Branched Fluorenylidene Derivatives with Low Ionization Potentials as Hole-Transporting Materials for Perovskite Solar Cells

Chem Mater. 2023 Jul 29;35(15):5914-5923. doi: 10.1021/acs.chemmater.3c00708. eCollection 2023 Aug 8.

Affiliations

¹ Department of Organic Chemistry, Kaunas University of Technology, Radvilenu pl. 19, Kaunas, 50254 Lithuania.
² Institute of Chemical Sciences and Engineering, École Polytechnique Federale de Lausanne (EPFL), Lausanne, 1015 Switzerland.
³ Institute of Chemical Physics, Vilnius University, Sauletekio al. 3, Vilnius, 10257 Lithuania.
⁴ Chemistry Department, Faculty of Science, King Abdulaziz University, P.O. Box 80203, 21589 Jeddah, Saudi Arabia.

Abstract

A group of small-molecule hole-transporting materials (HTMs) that are based on fluorenylidene fragments were synthesized and tested in perovskite solar cells (PSCs).
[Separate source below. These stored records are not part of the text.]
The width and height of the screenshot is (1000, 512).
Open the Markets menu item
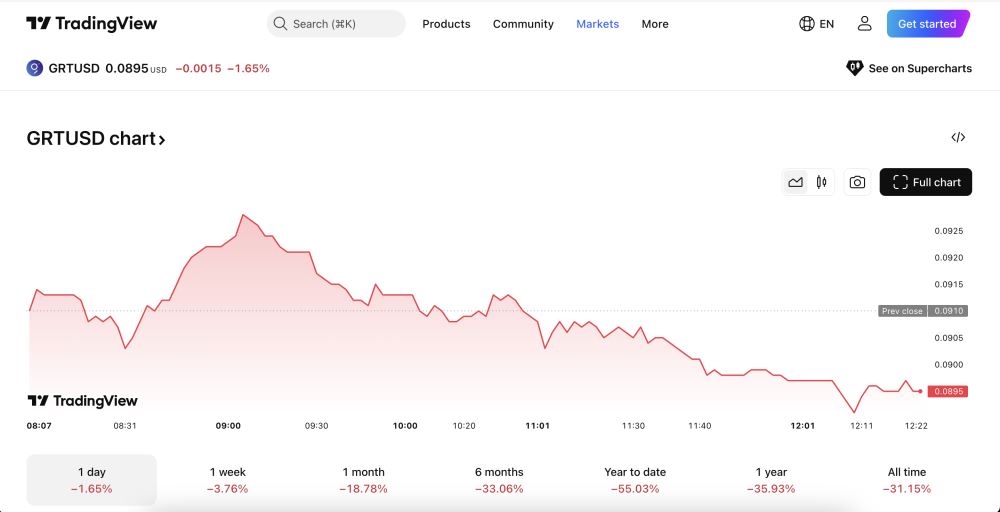598,24
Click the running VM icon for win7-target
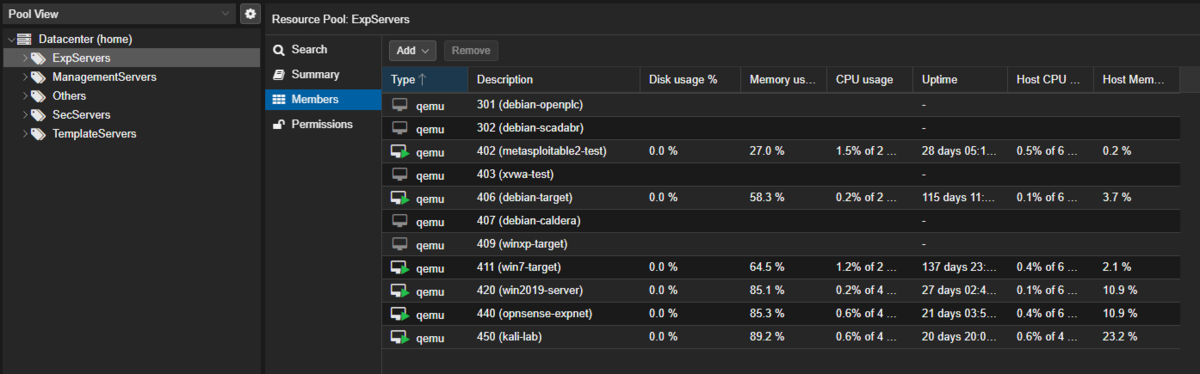The height and width of the screenshot is (374, 1200). 400,268
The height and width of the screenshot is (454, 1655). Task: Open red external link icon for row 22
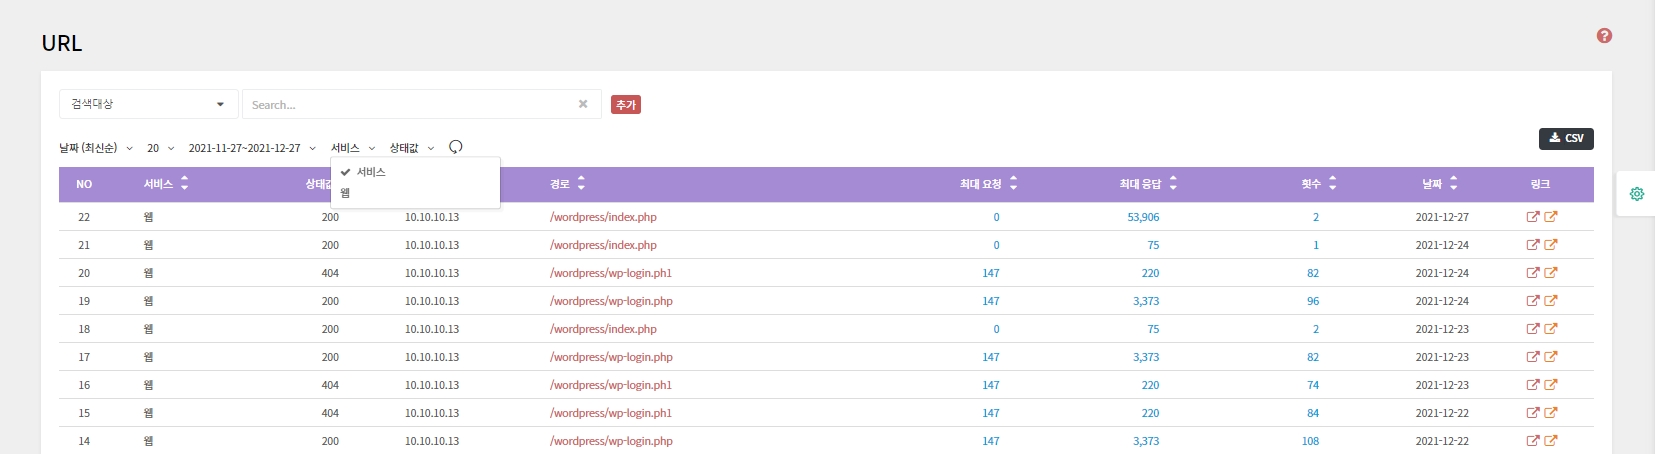tap(1532, 217)
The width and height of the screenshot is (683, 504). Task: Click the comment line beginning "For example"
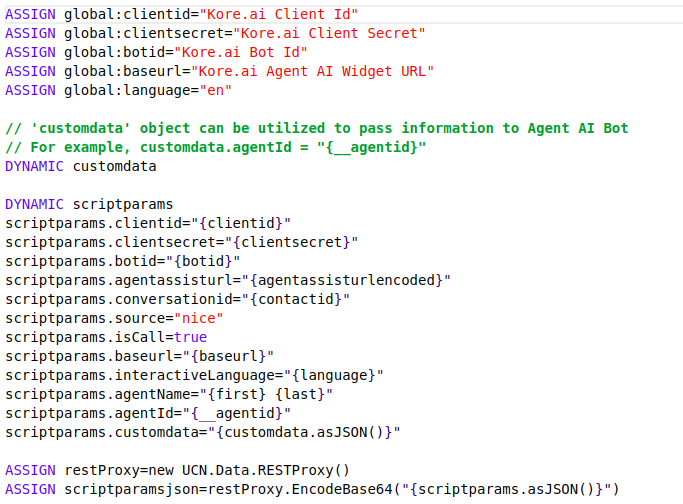coord(216,147)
The investigated compounds were synthesized by a facile two-step synthesis, and their properties were measured using thermoanalytical, optoelectronic, and photovoltaic methods. The champion PSC device that was doped with lithium bis(trifluoromethanesulfonyl)imide (LiTFSI) reached a power conversion efficiency of 22.83%. The longevity of the PSC device with the best performing HTM, V1387, was evaluated in different conditions and compared to that of 2,2',7,7'-tetrakis(N,N-di-p-methoxyphenylamine)-9,9'-spirobifluorene (spiro-MeOTAD), showing improved stability. This work provides an alternative HTM strategy for fabricating efficient and stable PSCs.